Salman Khurshid defends speech, says 9% quota for Muslims is in party manifesto

New Delhi: Law Minister Salman Khurshid, who has been issued a show-cause notice by the Election Commission for a recent speech, says he has not violated the code of conduct.

The minister had said in a speech in his wife Louise's constituency Farrukhabad on Sunday that if elected, the Congress would set aside a nine per cent sub-quota for UP government jobs for backward Muslims. Today, he pointed out that his party's manifesto says as much.

"The Sachar Committee and the Ranganath Misra Commission have recommended 8.5 per cent quota for Muslims. What is wrong if I talk about nine per cent reservation for them? I have not violated the model code of conduct. I have a right to put forth my view. It should reach the people. It means that we should not bring out a manifesto, not deliver a speech and sit back at home and elections should be held without all these?" Mr Khurshid asked.

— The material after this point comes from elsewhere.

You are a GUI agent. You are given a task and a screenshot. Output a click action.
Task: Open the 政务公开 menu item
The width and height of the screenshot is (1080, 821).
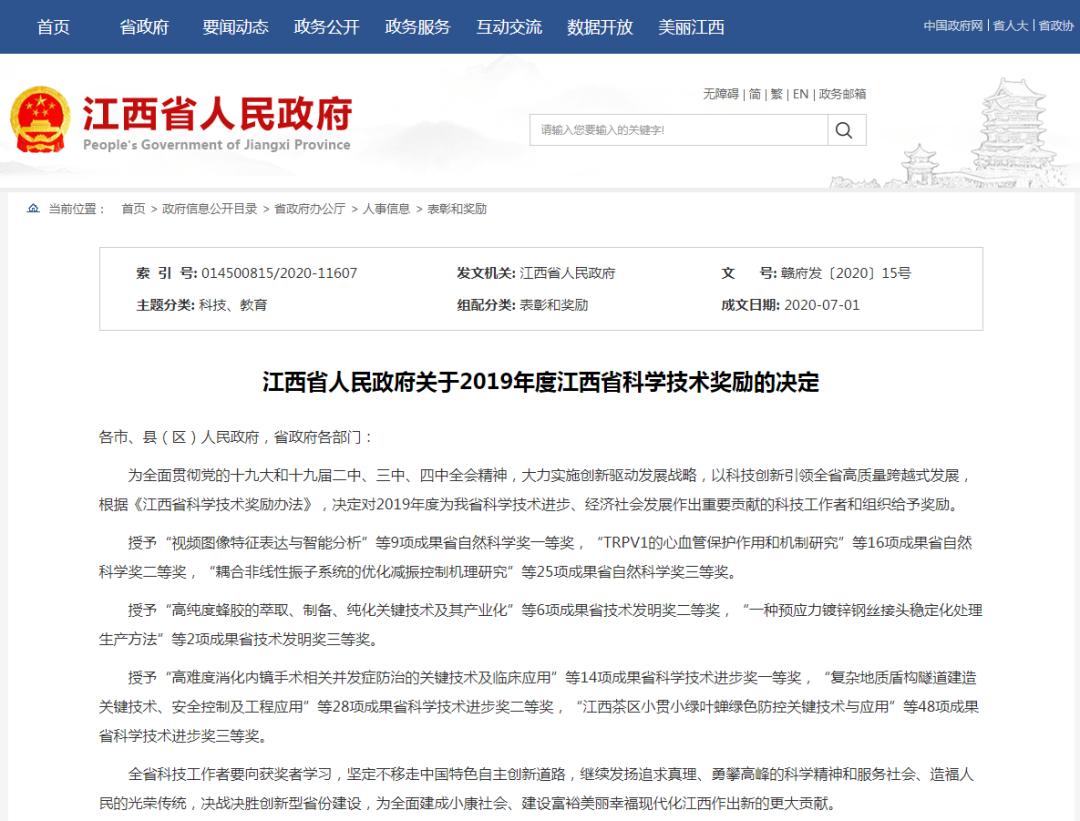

The notice, the minister said, "is a notice, not an order to shoot at someone."

The Election Commission issued the show-cause notice to the minister on a complaint from the BJP. The minister's wife, Louise Khurshid, who is the Congress candidate from Farrukhabad, has also been served a notice by the state Election office for her husband's speech.

The Congress says Mr Khurshid has done no wrong; the BJP says the Congress is guilty of a conspiracy to divide and rule India.

Since elections have been announced for five states, including Uttar Pradesh, which votes for a new government in seven phases starting next month, announcements or policy decisions that can influence voters in a ruling party's favour are not allowed.

Last month, the union government announced that 4.5 per cent of the existing 27 per cent quota for OBCs at the Centre will be reserved for minorities. It was an announcement made just in time to beat the setting in of the model code of conduct. That sub-quota has been more than doubled in Mr Khurshid's promise, which he says is what the Congress manifesto promises too.

His party has backed him. "What Salman Khurshid has said is right. The party could increase the sub-quota for backward Muslims within the existing OBC quota in UP in the event of its forming the government in the state," Congress spokesperson Rashid Alvi said yesterday.

The BJP described the minister's announcement as a conspiracy to woo voters ahead of the elections. Mukhtar Abbas Naqvi of the BJP said the Congress' proposal "will create an atmosphere of division in UP, it is against the interests of the country."

The Congress won 22 Lok Sabha seats in the 2009 general elections. The party has made several attempts to woo the Muslim voter in the state for these Assembly elections. A package worth nearly Rs. 4000 crores was announced for the weavers of Varanasi, for example, most of who are Muslims.

In his campaign tour of the state, Congress general secretary Rahul Gandhi has been assiduously wooing minority voters - a significant 18 per cent of the electorate in UP is Muslim - in speech after speech. In east UP's Balia yesterday, Mr Gandhi targeted BSP leader and Chief Minister Mayawati and Mulayam Singh of the Samajwadi Party saying they had never done anything to get a quota for minorities as the Congress had now done. He also held a rally in Azamgarh, a Muslim stronghold.